En la libertad del registro del diario, el reconocido escritor español Juan José Millás ha escrito un libro inagotable y mágicamente extraño: La vida a ratos (Alfaguara, 2019). Sus páginas están barnizadas por aquel nervio en la mirada que desde hace mucho posicionan al autor como una de las plumas imprescindibles de la narrativa contemporánea en español. Fue anunciado para el Hay Festival 2019, pero razones de fuerza mayor le impedirán ir a Arequipa. Contra viento y marea, logró conversar con CARETAS.
–En su obra muestra una predilección por mostrar el «lado B» de la realidad. Esta intención se manifiesta en una suerte de indefinición genérica. Tanto en ficción y en sus artículos, percibimos un diálogo con una realidad trastocada que parte de la impresión por el detalle.
–El gusto por el detalle parte de la convicción de que el significado siempre se encuentra en la periferia. Y si no está ahí, no está en ningún sitio. Los detalles son las rendijas por las que la realidad nos muestra el lado B al que usted se refiere. Ese lado B constituye la verdadera sustancia de lo que llamamos realidad y que no es más que un delirio consensuado.
–En su última novela asistimos a la estructura del diario, que como tal es autorreferencial, pero como forma dota de libertad a la escritura. Un discurso sin corsé.
–En efecto, advertí enseguida que la apariencia de diario me proporcionaba un grado fabuloso de libertad formal y de ambigüedad. Cuando se la entregué a mis editores, me preguntaron qué era, pues no tenían claro bajo qué clase de etiqueta presentarla. Les dije que no estaba seguro de si se trataba de un diario disfrazado de novela o de una novela disfrazada de diario. Luego, en todas las entrevistas, sin excepción, los entrevistadores se refirieron al libro como si fuera una novela. Así que decidimos llamarlo de este modo: novela.

–Si no me equivoco, a Ud. no solo le gusta transitar en esa indefinición, sino que también le agrada que se le reconozca por eso.
–Las etiquetas funcionan bien en el mundo de la enseñanza. Digamos que resultan didácticas, pero la vida es más complicada. Hay estudiosos que niegan la existencia de los géneros. Yo no llego a tanto, pero creo que sus fronteras son muy porosas. Leo continuamente novelas ensayísticas y ensayos novelescos, por ejemplo.
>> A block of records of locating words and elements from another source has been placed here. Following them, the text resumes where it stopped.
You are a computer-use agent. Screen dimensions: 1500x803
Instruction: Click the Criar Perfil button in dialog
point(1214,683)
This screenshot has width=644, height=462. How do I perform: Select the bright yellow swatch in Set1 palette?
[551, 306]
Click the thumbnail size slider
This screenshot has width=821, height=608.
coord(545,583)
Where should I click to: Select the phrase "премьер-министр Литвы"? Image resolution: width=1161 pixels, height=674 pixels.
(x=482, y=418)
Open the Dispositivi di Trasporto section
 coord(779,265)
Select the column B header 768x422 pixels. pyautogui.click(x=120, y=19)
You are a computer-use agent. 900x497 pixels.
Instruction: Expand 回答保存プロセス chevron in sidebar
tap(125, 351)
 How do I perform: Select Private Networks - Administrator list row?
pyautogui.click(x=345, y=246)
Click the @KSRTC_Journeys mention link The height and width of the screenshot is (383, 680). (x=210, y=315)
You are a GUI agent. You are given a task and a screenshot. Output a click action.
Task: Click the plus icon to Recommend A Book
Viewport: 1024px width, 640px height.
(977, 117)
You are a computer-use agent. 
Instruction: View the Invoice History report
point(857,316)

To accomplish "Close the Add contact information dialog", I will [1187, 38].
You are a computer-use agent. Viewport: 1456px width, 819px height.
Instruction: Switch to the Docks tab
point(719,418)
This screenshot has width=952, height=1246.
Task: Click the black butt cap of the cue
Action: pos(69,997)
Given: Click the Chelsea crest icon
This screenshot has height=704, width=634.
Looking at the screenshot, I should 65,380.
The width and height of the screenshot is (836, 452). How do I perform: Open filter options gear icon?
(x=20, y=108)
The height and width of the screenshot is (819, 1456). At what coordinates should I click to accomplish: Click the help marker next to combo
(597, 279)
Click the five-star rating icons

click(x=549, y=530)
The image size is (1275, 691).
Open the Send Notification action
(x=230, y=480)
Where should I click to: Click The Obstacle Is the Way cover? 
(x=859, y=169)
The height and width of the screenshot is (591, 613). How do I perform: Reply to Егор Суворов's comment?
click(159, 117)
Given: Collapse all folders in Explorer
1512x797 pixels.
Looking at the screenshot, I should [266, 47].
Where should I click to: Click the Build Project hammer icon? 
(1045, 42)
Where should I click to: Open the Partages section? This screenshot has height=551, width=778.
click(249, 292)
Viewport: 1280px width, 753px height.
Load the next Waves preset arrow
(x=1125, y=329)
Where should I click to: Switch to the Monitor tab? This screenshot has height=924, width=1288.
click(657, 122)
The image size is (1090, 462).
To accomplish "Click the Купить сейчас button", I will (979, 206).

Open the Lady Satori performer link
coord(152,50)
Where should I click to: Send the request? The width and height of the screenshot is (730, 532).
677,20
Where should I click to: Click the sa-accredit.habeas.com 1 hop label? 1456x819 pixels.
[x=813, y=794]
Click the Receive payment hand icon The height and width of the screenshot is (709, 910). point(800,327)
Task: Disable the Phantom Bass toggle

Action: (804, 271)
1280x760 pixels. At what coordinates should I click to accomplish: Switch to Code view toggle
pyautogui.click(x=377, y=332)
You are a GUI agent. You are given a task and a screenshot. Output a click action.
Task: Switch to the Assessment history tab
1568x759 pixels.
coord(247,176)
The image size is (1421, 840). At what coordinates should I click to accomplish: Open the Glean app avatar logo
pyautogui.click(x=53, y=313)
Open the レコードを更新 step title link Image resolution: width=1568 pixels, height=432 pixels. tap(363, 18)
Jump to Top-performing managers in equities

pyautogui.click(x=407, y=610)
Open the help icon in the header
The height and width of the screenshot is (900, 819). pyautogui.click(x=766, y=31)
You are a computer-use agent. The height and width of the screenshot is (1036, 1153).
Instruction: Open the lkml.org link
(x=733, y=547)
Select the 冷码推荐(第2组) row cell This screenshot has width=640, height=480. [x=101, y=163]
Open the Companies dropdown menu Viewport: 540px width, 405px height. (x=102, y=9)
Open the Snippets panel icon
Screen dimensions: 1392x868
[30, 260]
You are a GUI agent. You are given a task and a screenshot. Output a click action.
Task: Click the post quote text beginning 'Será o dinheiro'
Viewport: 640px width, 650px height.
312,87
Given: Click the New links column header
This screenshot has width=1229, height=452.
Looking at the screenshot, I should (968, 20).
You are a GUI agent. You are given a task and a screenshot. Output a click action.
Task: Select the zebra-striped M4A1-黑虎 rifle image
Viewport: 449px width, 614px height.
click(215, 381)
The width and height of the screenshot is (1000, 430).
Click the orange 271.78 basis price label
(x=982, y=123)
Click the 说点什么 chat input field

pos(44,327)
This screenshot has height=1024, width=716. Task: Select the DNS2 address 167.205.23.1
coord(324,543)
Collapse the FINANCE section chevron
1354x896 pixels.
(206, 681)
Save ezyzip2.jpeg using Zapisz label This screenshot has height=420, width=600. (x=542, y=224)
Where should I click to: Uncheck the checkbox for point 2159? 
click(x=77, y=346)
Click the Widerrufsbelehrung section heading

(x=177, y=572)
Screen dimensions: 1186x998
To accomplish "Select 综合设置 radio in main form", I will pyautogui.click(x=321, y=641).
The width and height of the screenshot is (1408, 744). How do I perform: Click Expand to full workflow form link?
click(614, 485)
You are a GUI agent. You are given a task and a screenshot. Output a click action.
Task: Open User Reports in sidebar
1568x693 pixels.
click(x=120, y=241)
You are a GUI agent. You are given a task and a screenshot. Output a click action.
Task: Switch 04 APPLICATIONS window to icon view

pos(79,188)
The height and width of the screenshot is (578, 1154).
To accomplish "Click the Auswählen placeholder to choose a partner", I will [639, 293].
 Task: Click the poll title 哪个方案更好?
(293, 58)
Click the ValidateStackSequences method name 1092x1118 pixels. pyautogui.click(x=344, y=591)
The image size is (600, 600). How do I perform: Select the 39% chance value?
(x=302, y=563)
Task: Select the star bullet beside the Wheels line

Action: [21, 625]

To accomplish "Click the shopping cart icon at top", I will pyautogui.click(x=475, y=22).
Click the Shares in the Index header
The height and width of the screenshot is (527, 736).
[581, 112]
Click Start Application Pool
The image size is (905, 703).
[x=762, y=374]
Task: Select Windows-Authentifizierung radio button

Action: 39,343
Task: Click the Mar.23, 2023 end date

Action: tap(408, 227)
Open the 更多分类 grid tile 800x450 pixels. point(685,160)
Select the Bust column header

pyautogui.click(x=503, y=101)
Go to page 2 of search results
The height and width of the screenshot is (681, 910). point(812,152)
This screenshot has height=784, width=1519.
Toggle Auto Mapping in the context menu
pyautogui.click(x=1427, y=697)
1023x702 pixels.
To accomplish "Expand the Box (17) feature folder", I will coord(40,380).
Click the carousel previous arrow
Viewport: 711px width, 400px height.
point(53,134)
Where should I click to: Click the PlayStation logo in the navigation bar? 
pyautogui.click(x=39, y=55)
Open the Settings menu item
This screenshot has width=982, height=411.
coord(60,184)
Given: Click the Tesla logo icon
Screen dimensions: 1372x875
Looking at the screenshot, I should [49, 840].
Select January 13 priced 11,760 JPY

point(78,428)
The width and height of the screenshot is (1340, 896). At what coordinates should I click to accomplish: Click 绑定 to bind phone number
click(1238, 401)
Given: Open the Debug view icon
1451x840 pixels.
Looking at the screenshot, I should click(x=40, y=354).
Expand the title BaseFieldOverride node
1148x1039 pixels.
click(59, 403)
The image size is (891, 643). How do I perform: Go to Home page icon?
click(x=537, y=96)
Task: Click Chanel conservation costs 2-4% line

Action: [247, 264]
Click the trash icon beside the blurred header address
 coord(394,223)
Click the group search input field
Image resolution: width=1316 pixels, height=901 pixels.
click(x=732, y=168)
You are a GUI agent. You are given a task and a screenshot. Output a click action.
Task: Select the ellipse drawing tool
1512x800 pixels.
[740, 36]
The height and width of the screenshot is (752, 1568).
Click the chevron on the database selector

–Uno de los componentes que vemos en toda su obra, y también en esta última, es el humor. Gratifica leer una novela como LVR, que tiene humor.
–La verdad es que yo no pretendo resultar humorístico. Suelo decir que el humor es un efecto colateral de la forma en la que me acerco a la realidad: a través de la ironía y el pensamiento paradójico. El ser humano es patético por contradictorio. Cuando estas contradicciones salen a la luz dan risa. Como cuando un militar, en medio de un desfile, tropieza con un adoquín mal encajado y se da de bruces contra el suelo.
–¿Escribir bajo el formato de diario le deparó esa mágica sensación de libertad total? Hace un momento dio a entender que no le importa mucho que se llame novela a LVR.
–La libertad total no existe: acaba donde comienzan tus limitaciones. Pero es cierto que hay escrituras más placenteras que otras. Cuando resulta muy placentera, se suele decir que tal libro está escrito en “estado de gracia”. Como si los dioses se lo hubieran dictado al autor. No me importa que digan eso de LVR.
–Sé que es una pregunta algo caprichosa, pero ¿siente que LVR es su novela más ambiciosa?
–No sé si es la más ambiciosa. Todas fueron escritas con el deseo de que fueran grandes, independientemente del resultado final. Quizá el resultado final de esta sea superior al de sus hermanas.
–Ud. es de los pocos autores en español que tienen lo que muchos no: lectores. ¿Ha pensado en cuál es el elemento que los lleva a identificarse con su poética? Tengo una opinión al respecto: la no-realidad y el elevar la experiencia cotidiana sin grandes sucesos.
–No lo sabemos. Nadie sabe nada acerca de las decisiones del lector. Ni el editor más experto tiene idea de por qué hay novelas que triunfan y novelas que fracasan. A posteriori se explica todo, incluso el éxito de El nombre de la rosa, la novela de Umberto Eco que reunía todos los requisitos para ser un fracaso desde el punto de vista comercial. Y está bien que así sea.